» **Problem description**
As you print the data below, keep every line exactly as it is and leave the images behind.

» **Data to use**
__________________________________________________
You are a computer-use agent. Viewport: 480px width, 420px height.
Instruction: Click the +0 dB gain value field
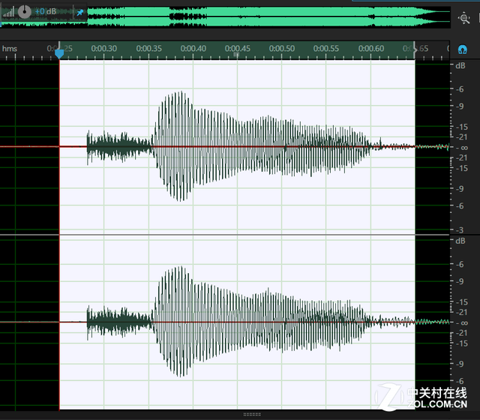46,12
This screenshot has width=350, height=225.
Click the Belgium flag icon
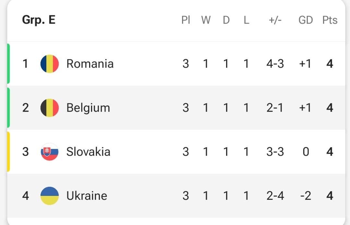click(50, 108)
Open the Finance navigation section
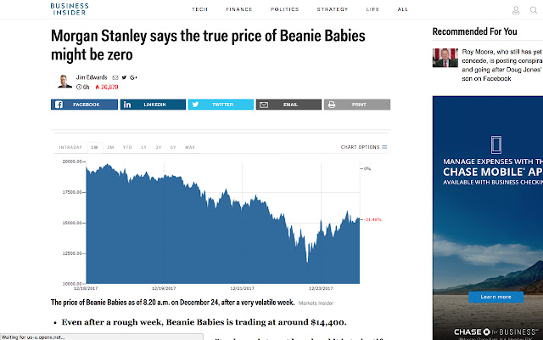 click(238, 9)
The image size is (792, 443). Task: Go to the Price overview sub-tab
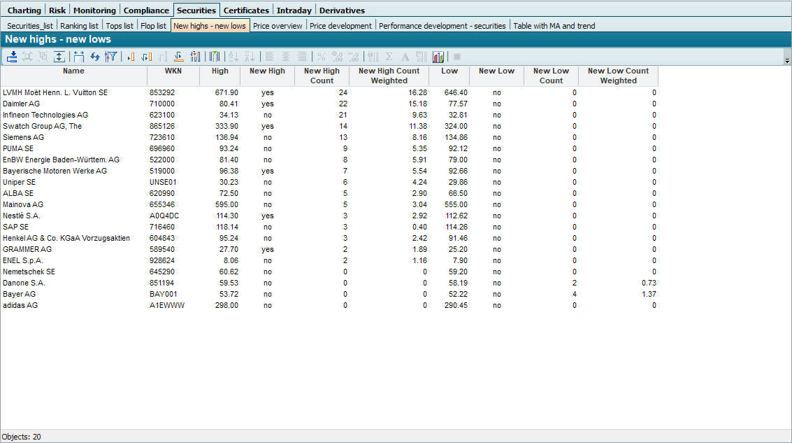point(278,26)
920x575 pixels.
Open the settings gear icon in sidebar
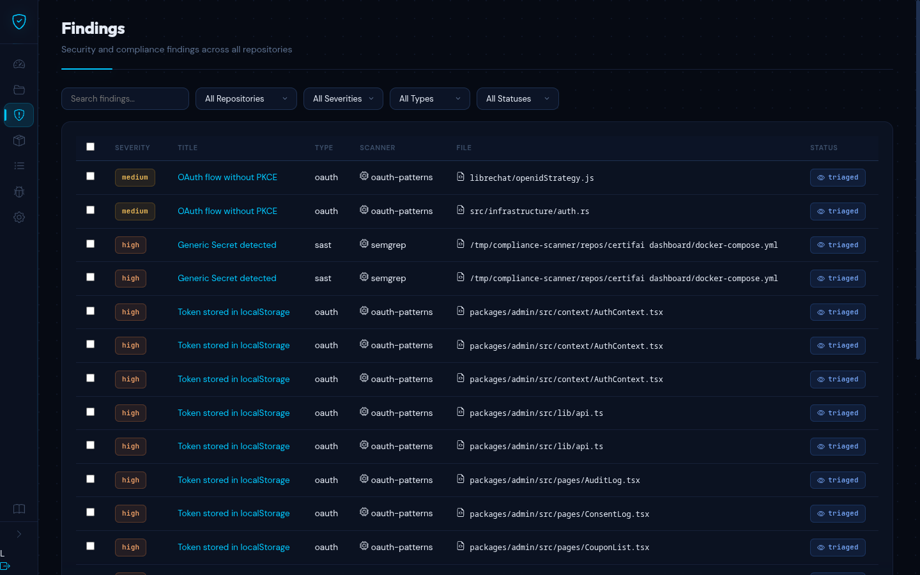19,217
__________________________________________________
» **Output of the task**
You are a computer-use agent. Viewport: 480px width, 420px height.
Instruction: Click the +0 dB gain value field
46,12
This screenshot has width=350, height=225.
Click the Belgium flag icon
click(50, 108)
Open the Finance navigation section
 click(238, 9)
The image size is (792, 443). Task: Go to the Price overview sub-tab
point(278,26)
920x575 pixels.
Open the settings gear icon in sidebar
19,217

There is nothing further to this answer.